Visiting the Capitol opened me up to American history. The building itself showcases historical relics such as the building’s original foundation, which dates back to 1792, and a statue of Ronald Reagan with pieces of the Berlin Wall constructed into its base.  This statue is one of many in the Capitol that pays homage to renowned politicians and harbingers of change.  The figures evoke a feeling of accomplishment and happiness, serving as reminders of what hard work and dreams can accomplish.
Many of the statues of esteemed political figures line the Capitol's center. Izzy Sio '16
Many of the statues of esteemed political figures line the Capitol’s center.
Izzy Sio ’16

Unsurprisingly, the Capitol was also very secure. Increased security marked its many entrances, making it easy to feel more than safe during what was a truly enriching experience. The massive hallways and rooms not only capture important moments of American history, but amplify the Captiol’s safe yet open environment, helping visitors to learn more about and truly feel like a valuable part of the American nation.
Before the tour, our guide took us to the Capitol Visitor Center, where we received passes that granted us entrance to the Capitol.  The visitor center was flooded with people despite the fact that the government was still holding sessions in the Senate building.  Many of those people were members of school groups, taking me back to memories of my eighth grade field trip.

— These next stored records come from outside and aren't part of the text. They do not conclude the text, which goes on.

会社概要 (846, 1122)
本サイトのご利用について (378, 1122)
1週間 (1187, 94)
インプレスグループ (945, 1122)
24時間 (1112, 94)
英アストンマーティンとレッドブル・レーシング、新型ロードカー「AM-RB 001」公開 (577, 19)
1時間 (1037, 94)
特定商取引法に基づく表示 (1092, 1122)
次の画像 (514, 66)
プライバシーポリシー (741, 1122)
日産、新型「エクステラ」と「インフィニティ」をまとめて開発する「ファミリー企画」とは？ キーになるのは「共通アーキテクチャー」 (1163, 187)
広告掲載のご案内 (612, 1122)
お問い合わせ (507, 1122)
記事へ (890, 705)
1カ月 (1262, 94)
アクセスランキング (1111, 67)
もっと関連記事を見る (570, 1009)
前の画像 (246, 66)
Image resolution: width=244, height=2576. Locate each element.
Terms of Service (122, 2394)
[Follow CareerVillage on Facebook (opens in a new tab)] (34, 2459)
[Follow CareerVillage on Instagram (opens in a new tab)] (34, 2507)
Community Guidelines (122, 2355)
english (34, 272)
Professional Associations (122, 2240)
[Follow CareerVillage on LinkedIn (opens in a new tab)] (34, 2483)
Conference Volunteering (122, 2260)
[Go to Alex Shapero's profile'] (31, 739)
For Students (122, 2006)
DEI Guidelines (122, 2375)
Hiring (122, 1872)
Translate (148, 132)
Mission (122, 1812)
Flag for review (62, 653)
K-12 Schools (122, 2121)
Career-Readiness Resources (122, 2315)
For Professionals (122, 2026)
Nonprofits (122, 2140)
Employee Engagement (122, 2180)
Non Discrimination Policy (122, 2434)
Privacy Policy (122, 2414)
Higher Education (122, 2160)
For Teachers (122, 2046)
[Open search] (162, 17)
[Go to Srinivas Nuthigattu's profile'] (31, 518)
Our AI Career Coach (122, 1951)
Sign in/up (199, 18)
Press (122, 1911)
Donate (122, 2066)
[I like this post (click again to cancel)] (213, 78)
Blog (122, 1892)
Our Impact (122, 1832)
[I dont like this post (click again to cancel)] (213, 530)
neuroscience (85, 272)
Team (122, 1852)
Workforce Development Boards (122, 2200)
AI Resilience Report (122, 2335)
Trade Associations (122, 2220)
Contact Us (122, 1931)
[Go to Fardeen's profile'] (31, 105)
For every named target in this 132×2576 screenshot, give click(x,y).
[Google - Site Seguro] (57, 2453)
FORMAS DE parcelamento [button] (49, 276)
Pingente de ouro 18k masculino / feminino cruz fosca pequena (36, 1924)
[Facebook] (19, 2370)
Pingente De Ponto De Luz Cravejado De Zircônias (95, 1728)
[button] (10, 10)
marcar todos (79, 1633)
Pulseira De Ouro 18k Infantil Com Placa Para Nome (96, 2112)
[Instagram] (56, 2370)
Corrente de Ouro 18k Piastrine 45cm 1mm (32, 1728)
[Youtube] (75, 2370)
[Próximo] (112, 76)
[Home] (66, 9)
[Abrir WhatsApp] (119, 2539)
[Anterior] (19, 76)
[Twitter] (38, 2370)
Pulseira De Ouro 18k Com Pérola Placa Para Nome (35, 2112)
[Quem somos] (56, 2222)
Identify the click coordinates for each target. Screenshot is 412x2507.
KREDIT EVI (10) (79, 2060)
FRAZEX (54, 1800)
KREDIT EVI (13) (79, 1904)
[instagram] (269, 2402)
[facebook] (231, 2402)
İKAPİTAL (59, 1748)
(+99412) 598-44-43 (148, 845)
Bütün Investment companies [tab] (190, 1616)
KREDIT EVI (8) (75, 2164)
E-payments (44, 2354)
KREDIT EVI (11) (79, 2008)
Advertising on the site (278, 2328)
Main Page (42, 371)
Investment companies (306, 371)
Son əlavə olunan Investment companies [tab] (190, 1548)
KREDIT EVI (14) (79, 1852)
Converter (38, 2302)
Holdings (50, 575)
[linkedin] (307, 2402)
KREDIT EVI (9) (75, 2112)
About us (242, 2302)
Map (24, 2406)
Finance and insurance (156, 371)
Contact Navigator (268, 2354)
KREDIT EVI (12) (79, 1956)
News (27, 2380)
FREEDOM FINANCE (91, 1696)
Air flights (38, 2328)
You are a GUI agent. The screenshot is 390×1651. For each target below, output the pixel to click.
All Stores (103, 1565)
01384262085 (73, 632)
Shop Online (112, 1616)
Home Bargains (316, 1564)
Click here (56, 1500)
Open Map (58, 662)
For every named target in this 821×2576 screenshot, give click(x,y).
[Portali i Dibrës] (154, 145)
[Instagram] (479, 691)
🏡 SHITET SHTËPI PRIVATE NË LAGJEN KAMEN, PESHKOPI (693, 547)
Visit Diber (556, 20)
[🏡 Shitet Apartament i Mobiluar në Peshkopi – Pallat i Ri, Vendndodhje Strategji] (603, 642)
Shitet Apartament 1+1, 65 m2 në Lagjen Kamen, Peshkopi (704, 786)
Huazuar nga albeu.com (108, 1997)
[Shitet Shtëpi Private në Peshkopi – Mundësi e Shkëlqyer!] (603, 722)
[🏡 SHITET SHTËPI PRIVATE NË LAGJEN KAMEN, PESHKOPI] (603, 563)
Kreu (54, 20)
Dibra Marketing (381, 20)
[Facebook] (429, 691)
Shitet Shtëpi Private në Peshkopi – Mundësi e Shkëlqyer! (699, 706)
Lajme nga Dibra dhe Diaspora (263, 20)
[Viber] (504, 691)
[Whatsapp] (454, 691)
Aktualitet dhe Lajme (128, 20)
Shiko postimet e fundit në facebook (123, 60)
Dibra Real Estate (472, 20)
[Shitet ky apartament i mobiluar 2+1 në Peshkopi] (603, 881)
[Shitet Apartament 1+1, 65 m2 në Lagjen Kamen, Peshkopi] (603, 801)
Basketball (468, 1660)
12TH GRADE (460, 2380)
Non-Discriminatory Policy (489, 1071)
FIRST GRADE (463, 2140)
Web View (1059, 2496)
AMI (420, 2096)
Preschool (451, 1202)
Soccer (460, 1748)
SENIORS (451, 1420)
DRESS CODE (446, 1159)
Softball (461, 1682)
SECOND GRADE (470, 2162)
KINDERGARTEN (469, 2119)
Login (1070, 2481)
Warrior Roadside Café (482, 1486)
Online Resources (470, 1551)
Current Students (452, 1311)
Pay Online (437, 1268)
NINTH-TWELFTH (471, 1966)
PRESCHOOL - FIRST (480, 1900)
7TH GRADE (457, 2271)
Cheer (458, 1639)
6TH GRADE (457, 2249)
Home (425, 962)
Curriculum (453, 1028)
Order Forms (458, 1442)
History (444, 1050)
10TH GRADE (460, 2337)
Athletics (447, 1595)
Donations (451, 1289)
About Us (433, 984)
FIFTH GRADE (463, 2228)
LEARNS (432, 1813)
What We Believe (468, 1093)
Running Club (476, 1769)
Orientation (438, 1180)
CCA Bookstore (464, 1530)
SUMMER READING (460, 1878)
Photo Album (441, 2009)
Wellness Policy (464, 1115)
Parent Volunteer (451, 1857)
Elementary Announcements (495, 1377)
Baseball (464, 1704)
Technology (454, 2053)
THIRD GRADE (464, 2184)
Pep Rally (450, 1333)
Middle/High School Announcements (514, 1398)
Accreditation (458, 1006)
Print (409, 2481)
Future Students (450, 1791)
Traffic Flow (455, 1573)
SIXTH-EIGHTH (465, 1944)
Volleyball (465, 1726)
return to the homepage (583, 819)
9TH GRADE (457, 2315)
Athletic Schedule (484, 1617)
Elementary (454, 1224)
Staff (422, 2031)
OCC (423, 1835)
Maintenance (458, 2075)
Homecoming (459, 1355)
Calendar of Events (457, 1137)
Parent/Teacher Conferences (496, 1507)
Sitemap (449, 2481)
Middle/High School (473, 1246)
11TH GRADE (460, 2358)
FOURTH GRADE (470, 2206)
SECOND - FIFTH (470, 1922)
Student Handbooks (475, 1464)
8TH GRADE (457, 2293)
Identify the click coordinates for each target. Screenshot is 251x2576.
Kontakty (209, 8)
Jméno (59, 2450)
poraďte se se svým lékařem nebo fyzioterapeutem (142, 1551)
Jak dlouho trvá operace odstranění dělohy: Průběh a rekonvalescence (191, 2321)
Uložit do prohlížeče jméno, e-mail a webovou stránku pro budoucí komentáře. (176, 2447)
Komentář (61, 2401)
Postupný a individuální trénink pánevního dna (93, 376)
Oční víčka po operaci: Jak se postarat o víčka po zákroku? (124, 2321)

I began to wonder why so many schools make this pilgrimage.  Washington D.C. does house our nation’s government buildings, but what else draws people from all over the country to this place?
It was not until later in the tour when I received my answer.  Our tour guide had commented that the Capitol is the people’s house.  It was built for the people, by the people.  The aim of the Capitol building is to connect the people with their government in order to create a strong, unified country.  The tour showed me how the Capitol building weaves history with modern democratic values of security and openness to become an American landmark, welcoming all people from the darkness of scattered world politics into the home and comfort of freedom.